▶ **What is required**:
Search the entries below for the word "agent" and copy each line that has it.

▶ **Dataset records**:
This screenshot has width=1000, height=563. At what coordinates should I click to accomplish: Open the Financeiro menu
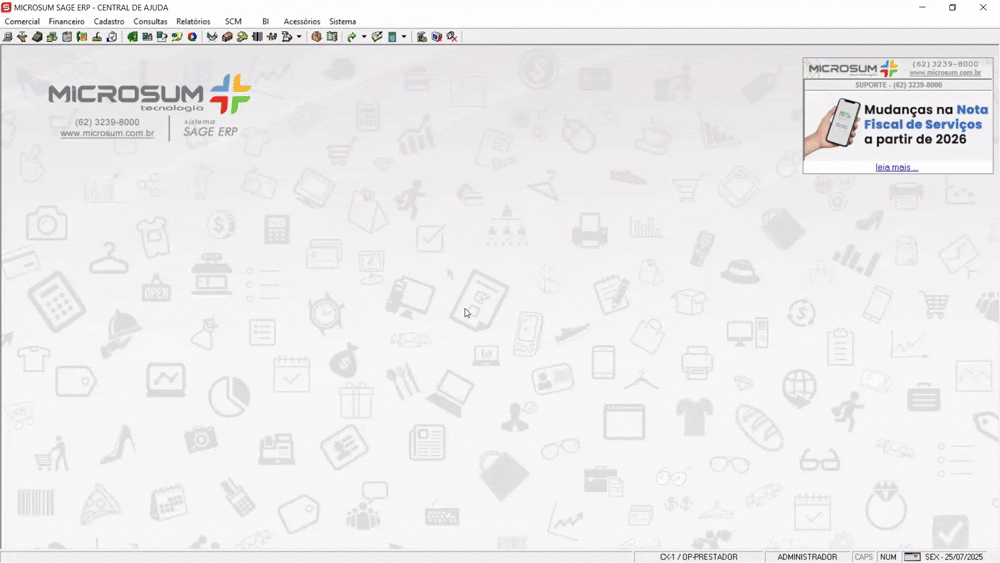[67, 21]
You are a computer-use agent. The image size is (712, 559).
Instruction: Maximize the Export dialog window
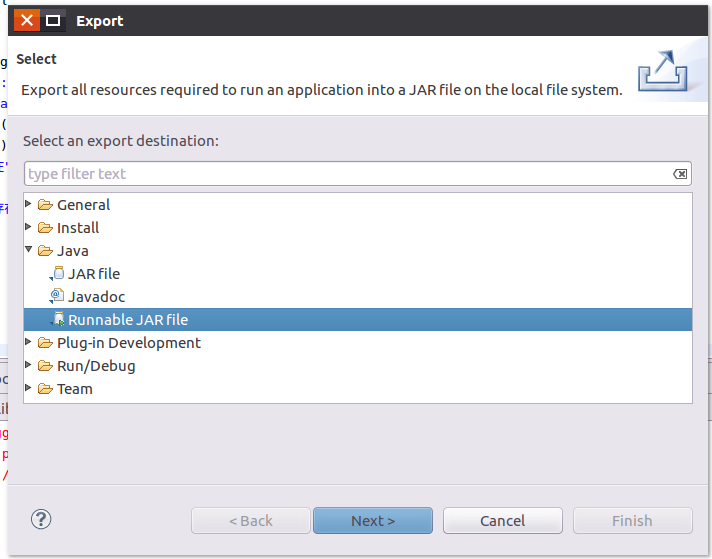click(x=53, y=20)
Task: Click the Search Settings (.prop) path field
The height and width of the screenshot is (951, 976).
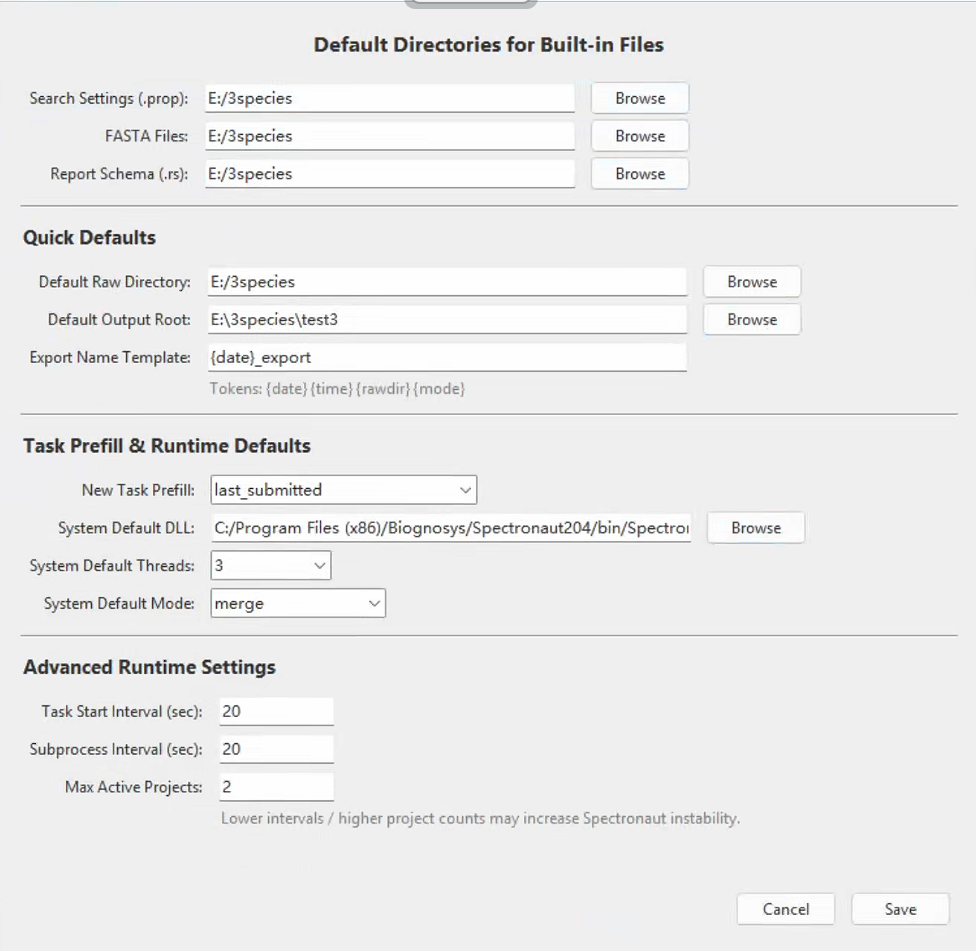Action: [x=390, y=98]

* * *

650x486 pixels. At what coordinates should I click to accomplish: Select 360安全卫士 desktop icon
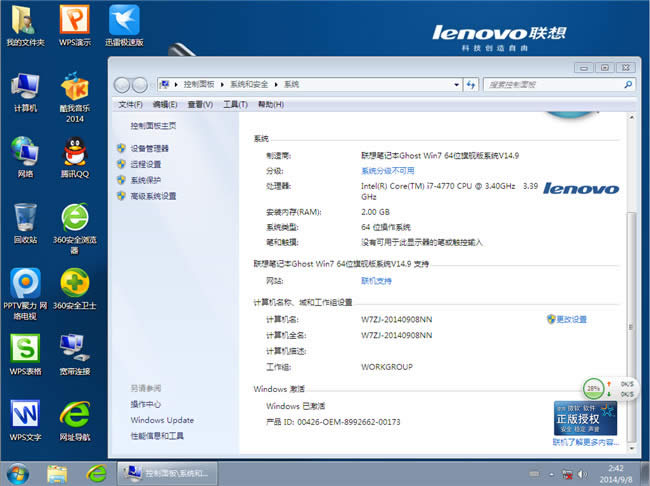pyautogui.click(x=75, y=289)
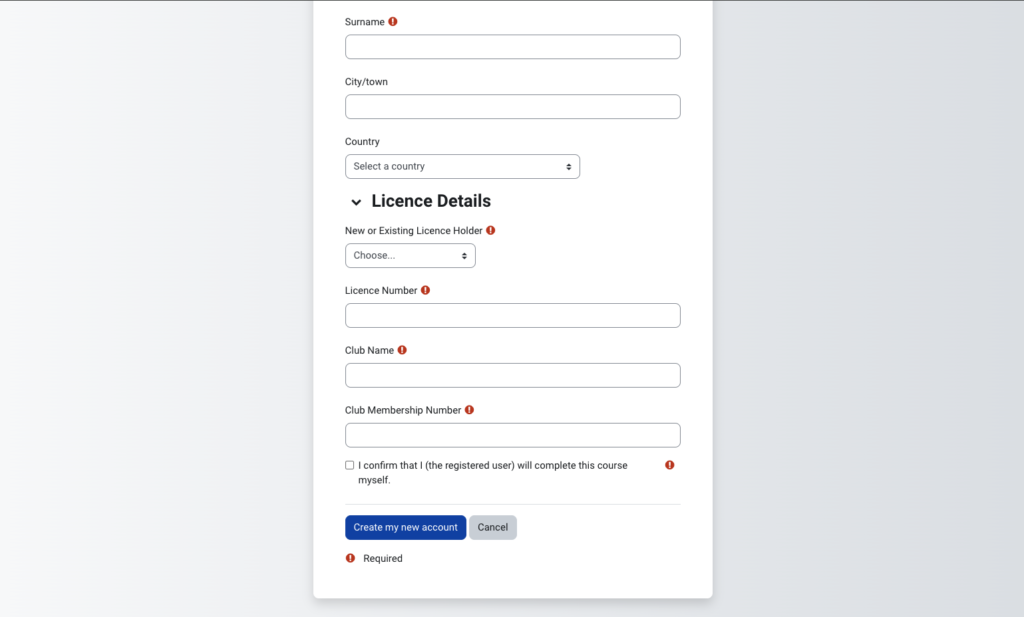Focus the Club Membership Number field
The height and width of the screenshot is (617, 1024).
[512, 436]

--

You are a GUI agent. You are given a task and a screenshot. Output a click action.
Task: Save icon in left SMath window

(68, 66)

▶ **Written answer**:
You are a computer-use agent. The image size is (712, 559).
You are a GUI agent. You are given a task and a screenshot. Output a click action.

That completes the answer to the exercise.